Post Structuralism theory became prominent with theorists and philosophers beginning in the 60s and continues to influence academics today. Part of this theory is that language shapes the way people view the world. It shapes the world, it shapes human interactions, and it shapes who people are and how they view themselves. The whole human experience is constructed and viewed through the lens of language because this is the only tool available to describe interactions with the world. Experiences and feelings outside of language are not only seen as less valid, but they also seem less real because people have no way to communicate them to others or to themselves. Instead, language is used in order to try to capture those inklings. The English language is, however, an inherently a violent language. This is true through words, their meanings, the grammar of the language, and the common vernacular and way of structuring speech.

English lends itself to placing blame and judgment on others and oneself without understanding the feelings and needs behind those harsh statements. When this is taking place in a communicatory setting, that is meant to be positive, (such as a relationship, friendship, or workplace environment,) it can leave participants feeling annoyed, hurt, and alone. Non-violent communication attempts to consciously overcome this language violence through consciousness of reflecting and processing. There will still have situations of blame and judgment, but people are better equipped to handle them using non-violent communication. It is a strategy of communication based on the work of Dr.

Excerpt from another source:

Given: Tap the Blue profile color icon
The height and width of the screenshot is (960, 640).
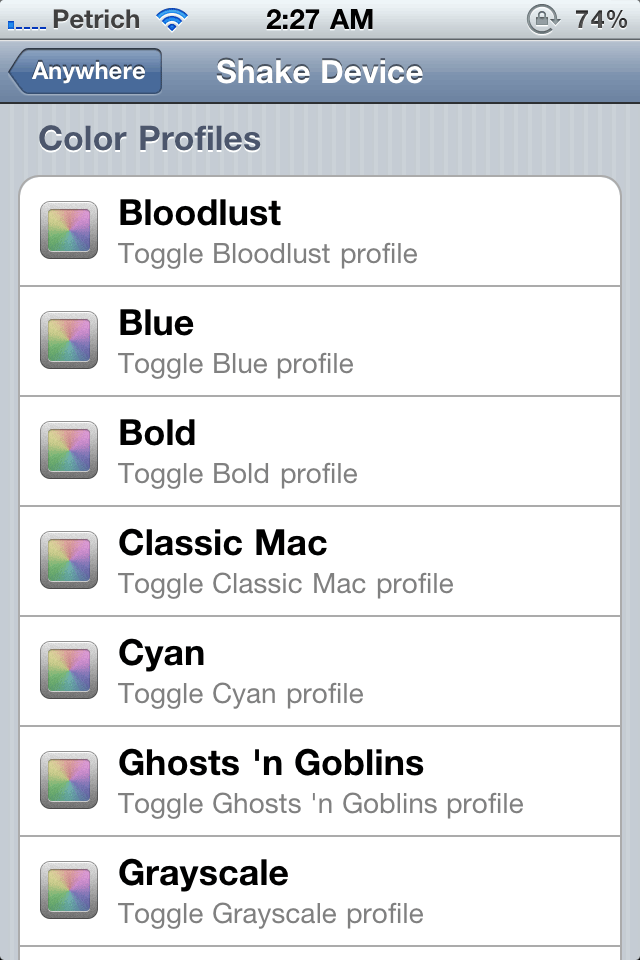Looking at the screenshot, I should [69, 341].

Marshall Rosenberg. Several books have been written on this topic and there are certified practitioners on college campuses and as counselors all across America. I was introduced to this through a small group here at University of Idaho, and I think that it is a great strategy for those who wish to work on their mindfulness and for anyone who wishes to communicate more successfully.

It is especially important for women and feminists of all genders because it focuses on the expression of feelings and the importance of good communication, which are values that are subdued by our patriarchal system. Continue reading “Tactics to Overcome the Violence of the English Language”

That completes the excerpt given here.